Stored data entries:
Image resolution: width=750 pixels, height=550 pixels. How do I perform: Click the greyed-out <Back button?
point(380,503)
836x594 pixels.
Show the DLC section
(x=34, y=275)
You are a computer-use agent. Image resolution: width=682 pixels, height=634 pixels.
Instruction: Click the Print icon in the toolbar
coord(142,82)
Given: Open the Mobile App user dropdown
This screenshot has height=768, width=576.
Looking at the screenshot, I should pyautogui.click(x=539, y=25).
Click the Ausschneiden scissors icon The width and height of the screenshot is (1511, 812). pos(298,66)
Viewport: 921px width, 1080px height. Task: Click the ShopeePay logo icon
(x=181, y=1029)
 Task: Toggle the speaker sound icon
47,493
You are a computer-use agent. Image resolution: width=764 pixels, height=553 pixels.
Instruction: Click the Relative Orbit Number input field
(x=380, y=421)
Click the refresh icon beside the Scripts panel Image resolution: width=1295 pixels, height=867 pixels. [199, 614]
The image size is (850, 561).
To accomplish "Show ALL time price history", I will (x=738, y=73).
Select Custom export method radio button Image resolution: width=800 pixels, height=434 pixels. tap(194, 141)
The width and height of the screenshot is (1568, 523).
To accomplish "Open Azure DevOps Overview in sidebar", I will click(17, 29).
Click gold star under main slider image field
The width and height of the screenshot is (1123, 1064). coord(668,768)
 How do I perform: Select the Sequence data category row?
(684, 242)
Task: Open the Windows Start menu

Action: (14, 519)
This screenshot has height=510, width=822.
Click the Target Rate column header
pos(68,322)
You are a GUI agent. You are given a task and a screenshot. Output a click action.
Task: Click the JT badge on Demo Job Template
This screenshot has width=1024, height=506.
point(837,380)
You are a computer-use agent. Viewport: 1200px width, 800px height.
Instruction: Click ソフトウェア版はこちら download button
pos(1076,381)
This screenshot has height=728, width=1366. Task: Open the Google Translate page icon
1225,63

## EXERCISE PROMPT
Set down exactly, and only, the lines from the one containing "How do I perform: Select" to the final line of the data.

## TASK RESULT
 How do I perform: Select the Sequence data category row?
(684, 242)
Task: Open the Windows Start menu

Action: (14, 519)
This screenshot has height=510, width=822.
Click the Target Rate column header
pos(68,322)
You are a GUI agent. You are given a task and a screenshot. Output a click action.
Task: Click the JT badge on Demo Job Template
This screenshot has width=1024, height=506.
point(837,380)
You are a computer-use agent. Viewport: 1200px width, 800px height.
Instruction: Click ソフトウェア版はこちら download button
pos(1076,381)
This screenshot has height=728, width=1366. Task: Open the Google Translate page icon
1225,63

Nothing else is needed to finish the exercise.